(Reuters) - The Bank of Canada will likely keep interest rates unchanged for even longer than had been anticipated as a lack of momentum in the economy has prompted analysts to push further their expectations for a hike to 2018, a Reuters poll found.
The central bank is unanimously expected to hold rates at 0.50 percent when it makes its next policy announcement Sept. 7.
According to the median forecast of 35 economists, the central bank is now likely to wait until the first quarter of 2018 before hiking rates to 0.75 percent. It had earlier been forecast in a July poll to raise rates in the final quarter of 2017.
Canada, a major oil exporter, was hit by the slump in crude prices last year and its economy has struggled to sustainably regain momentum since it was in a brief recession in 2015.

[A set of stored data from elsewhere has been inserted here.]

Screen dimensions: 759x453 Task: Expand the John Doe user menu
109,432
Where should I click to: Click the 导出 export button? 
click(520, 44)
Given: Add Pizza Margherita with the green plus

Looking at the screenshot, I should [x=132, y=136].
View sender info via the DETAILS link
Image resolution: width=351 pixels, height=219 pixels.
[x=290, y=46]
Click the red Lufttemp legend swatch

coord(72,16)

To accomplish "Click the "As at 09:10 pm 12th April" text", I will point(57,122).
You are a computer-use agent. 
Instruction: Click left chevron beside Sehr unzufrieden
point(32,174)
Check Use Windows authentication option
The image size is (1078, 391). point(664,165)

Wildfires in northern Alberta dealt another blow to growth this year, leading the economy to shrink in the second quarter at the steepest rate since the global financial crisis.
The Bank of Canada is hopeful that the headwinds Canada faces are temporary and that stronger demand from the United States and a lower Canadian dollar will help revive Canada’s export sector.

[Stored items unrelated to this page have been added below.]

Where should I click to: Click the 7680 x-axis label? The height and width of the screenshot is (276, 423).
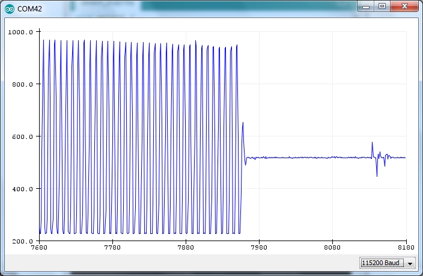tap(39, 247)
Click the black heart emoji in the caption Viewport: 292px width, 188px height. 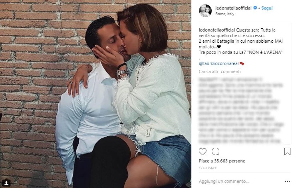tap(219, 47)
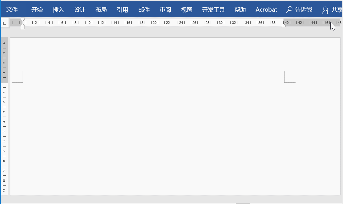Open the 审阅 (Review) tab
The image size is (343, 204).
pos(165,9)
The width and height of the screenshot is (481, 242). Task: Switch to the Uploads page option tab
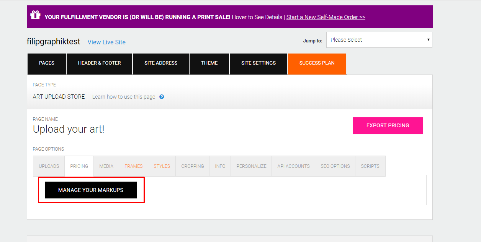pyautogui.click(x=49, y=166)
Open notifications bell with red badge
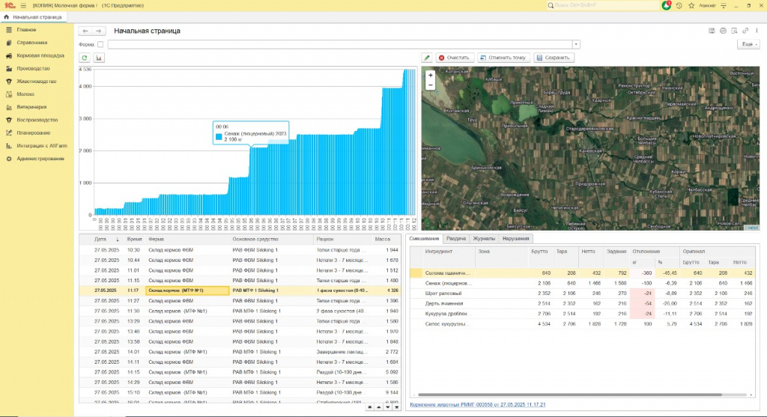 coord(666,5)
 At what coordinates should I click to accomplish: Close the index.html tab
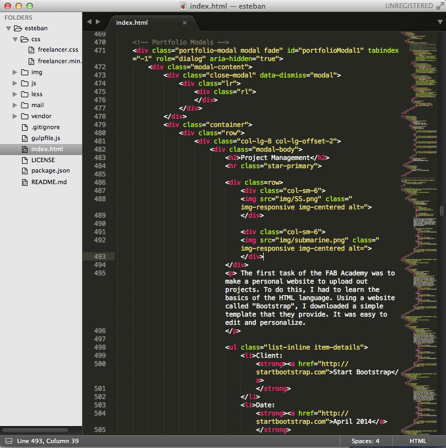point(184,23)
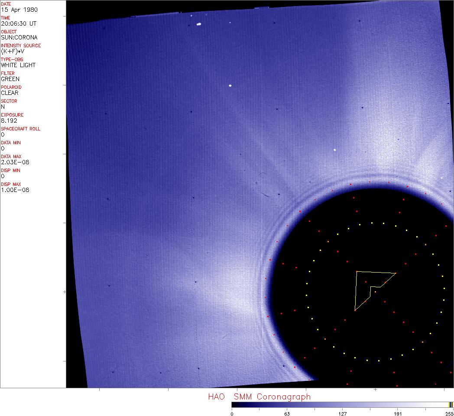Click the 63 tick label under the color bar

(286, 413)
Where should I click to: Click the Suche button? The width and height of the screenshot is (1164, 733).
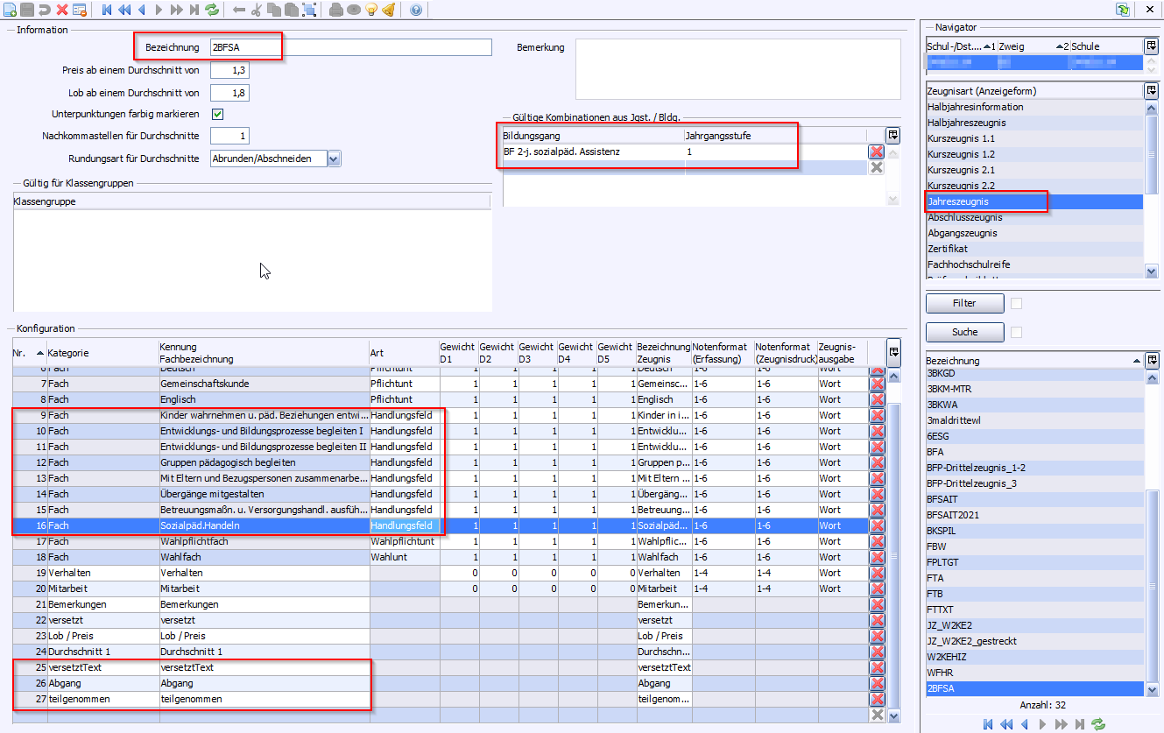[964, 332]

But until that happens, the central bank is likely to stand pat on monetary policy, economists said.
A separate Reuters poll of foreign exchange strategists on Thursday forecast the Canadian dollar to broadly hold its ground against the U.S. dollar.

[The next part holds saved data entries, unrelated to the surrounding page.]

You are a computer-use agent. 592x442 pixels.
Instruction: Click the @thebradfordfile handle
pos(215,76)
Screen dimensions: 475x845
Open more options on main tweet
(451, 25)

“We expect the Bank of Canada to keep its accommodative stance through 2017, and maybe beyond that, in order to facilitate the slow recovery that is the long adjustment to low commodity prices and a lower currency,” said Sebastien Lavoie, economist at Laurentian Bank of Canada.
The central bank cut rates twice last year to offset the impact of weak oil prices. Analysts still say there’s a 30 percent probability that the next move from the Bank of Canada will be a rate cut.
“We think that the economy still lacks momentum and that a further cut in interest rates could bolster the impact of fiscal policy,” said David Watt, chief economist at HSBC Canada, who is forecasting a cut in the fourth quarter of this year.
While another rate cut could further fuel Canada’s hot housing market, additional tightening measures by the government or other regulators are widely expected to be more effective at addressing fears that the market poses a risk to the financial system.
Economists had mixed views on how successful non-energy exports will be in leading economic growth in Canada this year, something the central bank is looking for. Eleven respondents were confident they would be, while nine said they would not.
“While not discounting that non-energy exports have increased, we don’t see sufficient momentum for them to be a key driver of GDP growth,” said Watt.
The poll also showed the Bank of Canada will keep its inflation target at 2 percent when it renews its inflation-control agreement with the government later this year.
Inflation is at the lower end of the central bank’s 1 to 3 percent range, but core inflation, which strips out transitory price volatility and is the Bank of Canada’s preferred measure, remains around 2 percent. The bank has said both measures are being influenced by temporary factors.
“The Bank of Canada is nailing its inflation target - its problems are economic growth and financial stability,” said Bill Adams, senior international economist at PNC Financial Services Group.